Given request A =
In the provided text on South Carolina lawmakers, who is John Harrell the brother of?

Provided text =

++++++++++++++++++++

More flagrant is the routine violation of a state law forbidding nepotistic appointments. The law states that “no public official, public member, or public employee may cause the employment, appointment, promotion, transfer, or advancement of a family member to a state or local office or position in which the public official, public member, or public employee supervises or manages.”
Of course, the Legislature appoints immediate family members of lawmakers to powerful and prestigious state boards all the time. University boards are a favorite. And there are obviously nepotistic appointments like that of Kaye Hearn, a state Supreme Court Justice and wife of former Rep. George Hearn; or Cal Land, a board member at the state-owned utility Santee Cooper and the son of (recently retired) longtime state senator John Land. These violate the spirit of the law, although lawmakers could conceivably contend that since they have no direct supervisory role over these entities, the appointments are valid. (A doubtful argument, but an argument all the same.)
Some appointments violate the letter and spirit. John Harrell, for example, who sits on the Judicial Merit Selection Commission – a body that screens judicial nominees before legislative appointments – is the brother of House Speaker Bobby Harrell. Clearly, since the speaker is among those who have direct oversight over the commission, the appointment is illegal.
There are sins of omission, too. It’s now reasonably well known that South Carolina is the only state in the nation that doesn’t require its elected officials to disclose any sources of private income. Instead, officials are required only to fill out a "statement of economic interests," or SEI, a statement declaring only broad areas in which the official may have an ongoing financial interest. The SEI is intended to alert the public to conflicts of interest involving public-sector income (government contracts, government salaries, etc.). Characteristically, though, lawmakers frequently ignore their SEIs. Many disclose nothing, implicitly claiming that there are no areas in which they may have conflicting interests – an incredible claim for the vast majority of part-time legislators who run businesses and law firms as their principal sources of income. Other lawmakers begin completing their SEIs only when questions are asked.
The general rule: when the law is inconvenient, ignore it. It has become fashionable in Washington, D.C. to claim that we are a nation “ruled by laws, not men.” It’s never been a fashionable claim to make in South Carolina – maybe because, in Columbia anyway, it isn’t true.

++++++++++++++++++++

Dataset records =
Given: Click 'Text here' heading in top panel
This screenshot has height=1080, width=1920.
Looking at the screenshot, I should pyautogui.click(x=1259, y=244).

++++++++++++++++++++

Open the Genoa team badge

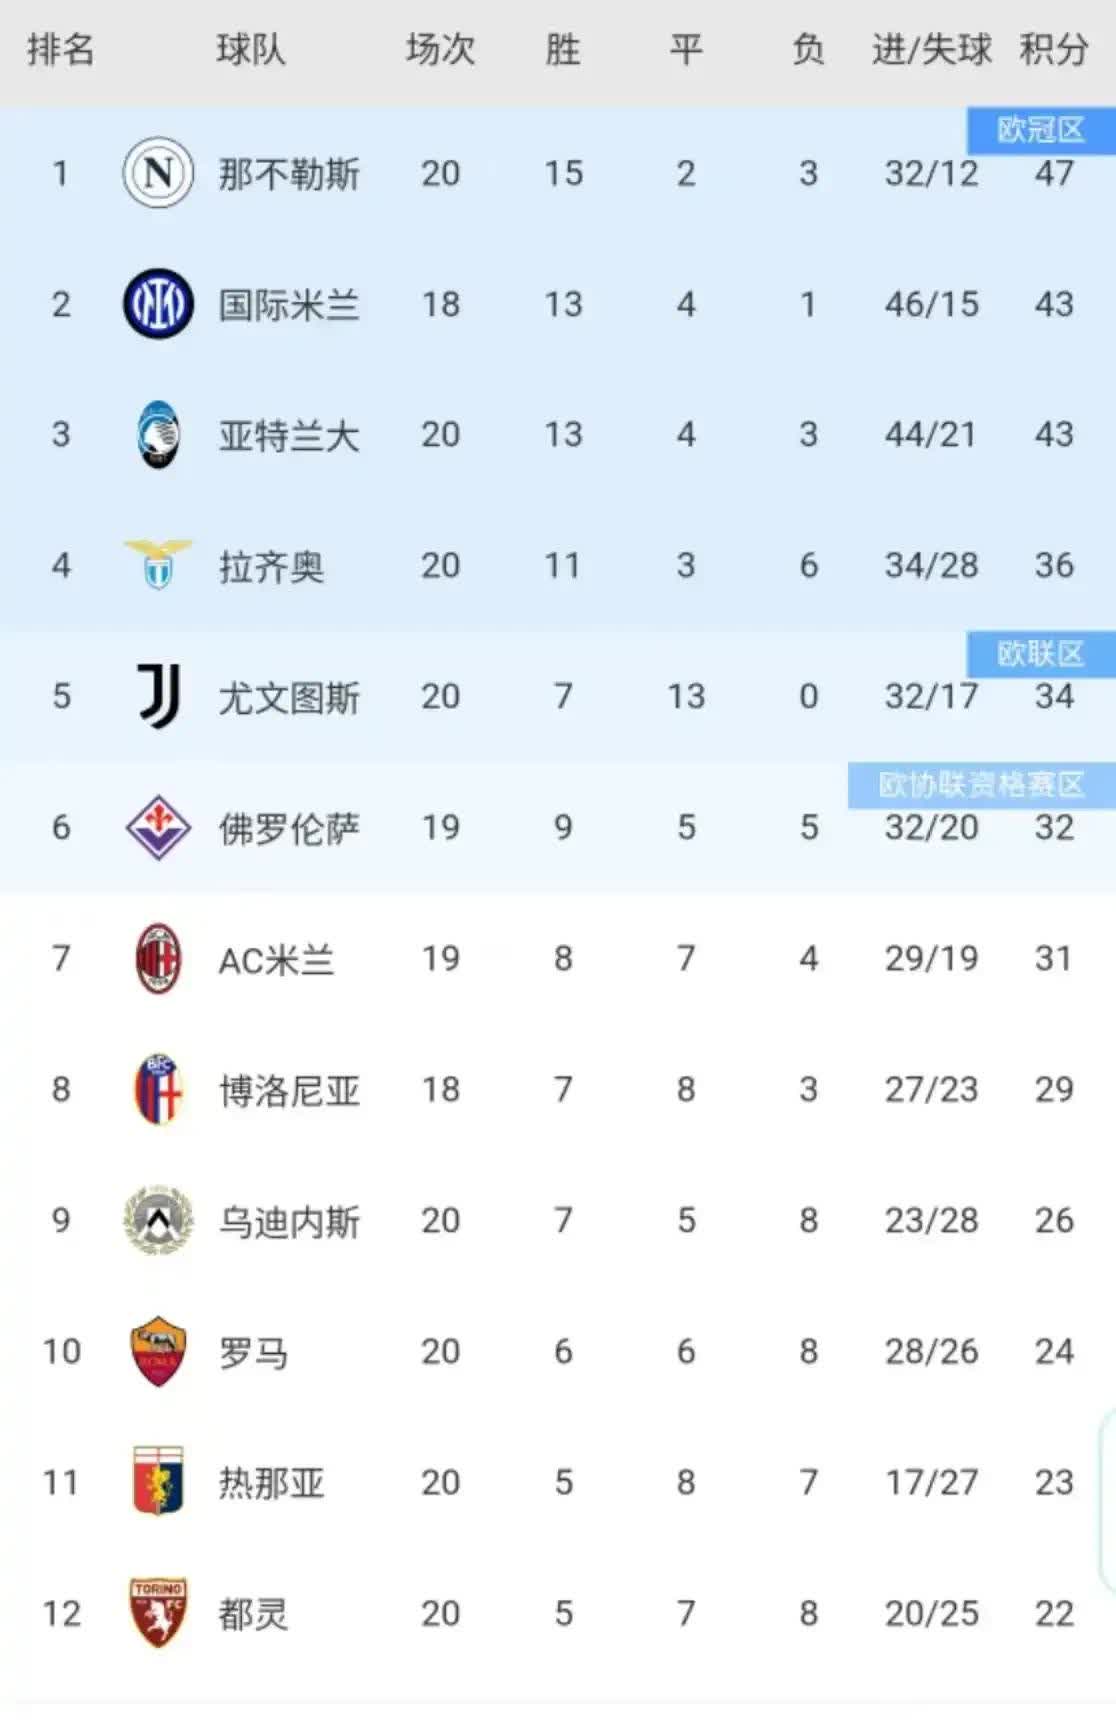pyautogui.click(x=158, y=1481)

++++++++++++++++++++

Given request B =
Revise the listing from the line with "Given: Click 'Text here' heading in top panel" to the line with "Looking at the", changing "top panel" to "upper panel" and leaving everything else the same. Return only those lines.

Full output A =
House Speaker Bobby Harrell.

Full output B =
Given: Click 'Text here' heading in upper panel
This screenshot has height=1080, width=1920.
Looking at the screenshot, I should pyautogui.click(x=1259, y=244).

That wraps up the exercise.